In recent analysis sessions at a local university, the worrying influence of human judgement in the reproducibility of results was made very clear. Students completing an exercise had shown great consistency in their analysis results using Progenesis SameSpots, right up to the point where they had to make a judgement call. And what was the decision that caused such divergence?
“Will this spot yield a reliable protein identification, if picked?”
The fact that SameSpots supported such reproducible, objective analysis up to this point was great to see. In fact, a large percentage of those taking part had managed to analyse their images 100% in accordance with our own expert’s analysis. This article, however, aims to support you better in making the final step of selecting your picking spots from the list of interesting spots found in your analysis.
We’ll start by looking at the advice sheet given to the students who took part in our exercise. The examples it gives are exaggerated to illustrate problems clearly, but the types of problem are not unusual:
The following table gives a few examples of why a given spot might not produce a reliable protein identification:
As mentioned above, the problems shown are deliberately exaggerated; the case for rejecting the spot is clear. Often, however, it’s not so clear and even 2 experts may disagree over the reliability of a given spot. Where does one draw the line? What is an acceptable tolerance for alignment? What about for intensity? And how can you be sure that’s really 2 spots and not just an uneven running of the second dimension?
So what can you do to reduce the subjectivity here? First and foremost is to make the most of the tools available to you in the software. Secondly, take a quantitative rather than qualitative approach. In Progenesis SameSpots, this means:
- Use the controls in the Filtering step to remove very small spots
- This is a measure that can be made completely objective within your lab. Choose an area value and use it in your standard analysis protocol. The value itself may be based on the corresponding size of your robot’s picking head, the smallest spot size you can reliably cut by hand, or either of these plus a margin area (to account for the protein’s density profile across the spot area).
- Use the contrast control
- Sometimes, your spots may not stand out clearly against background, when judged by eye. This often illustrates the strength of robust statistical measures (being able to identify meaningful differences that can’t be done by eye alone), but there’s still a limit to how little protein material can be used to get a reliable identification. For a quantitative measure, define the contrast level at which spots must be readily apparent, and also the number of gels in which it must be evident.
- Use the 3D view to confirm merged proteins
- Where a spot outline suggests it may actually consist of two partially-separated proteins, the 3D view can be an invaluable tool to confirm this. In the View Results screen, select the 3D Montage tab. The 3D spot image can then be moved around using the mouse. If you can clearly see a valley inside the spot boundary, this may well be a pair of merged proteins. The Peak Scale option can help clarify things further.
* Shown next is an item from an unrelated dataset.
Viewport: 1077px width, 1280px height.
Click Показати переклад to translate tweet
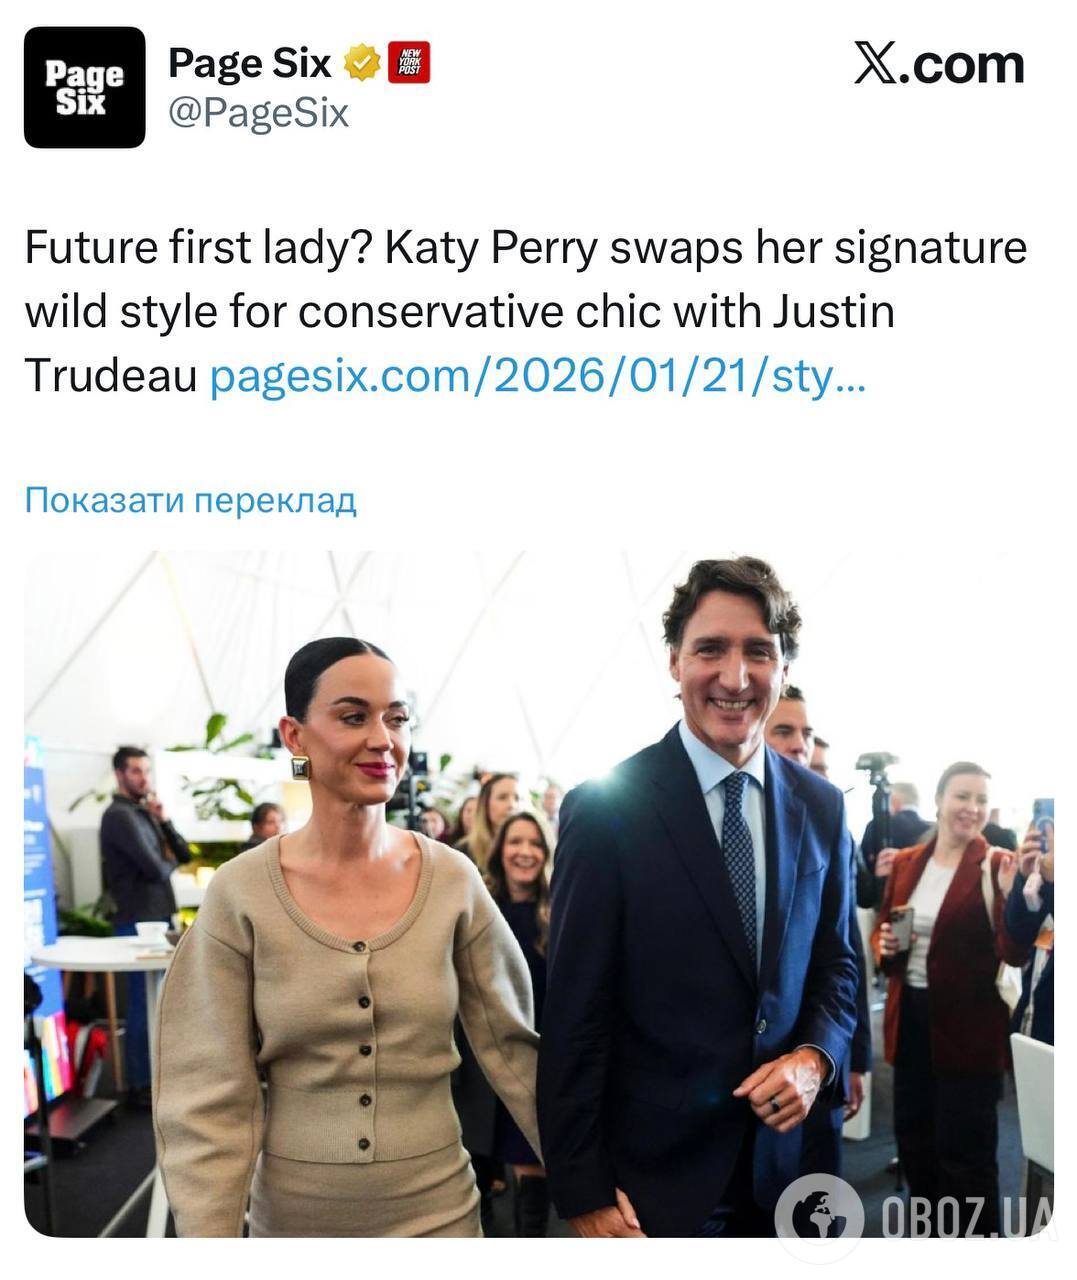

- Before investigating in the 3D view:
- After rotating and increasing the peak scaling view option:
- As with the contrast level, you may wish to define the number of gels in which the valley is present before rejection as part of your standard analysis protocol.
Of course, these are just some of the things you can do to address the issue of subjectivity-based variation. Here at Nonlinear, we’ll continue to look for further ways that we can eliminate it in the software itself. That may, ultimately, be an unreachable goal — there’s always another new situation to cater for — but we remain committed to proving that proteomics can work, reliably and repeatably.
The questions raised when considering a spot’s picking potential are not always simple to answer, but it’s very clear that you need to be aware of the issues. It could mean the difference between identifying a key protein and missing it entirely. For our part, here at Nonlinear, with our analysis sessions’ confirmation of the serious implications of using human judgement in your analysis, we’ll be refocusing our development efforts on increasing objectivity and eliminating subjectivity.
If the results from your current software or analysis service still rely heavily on subjective decisions — and the provider’s not addressing the situation — you may be left wondering why.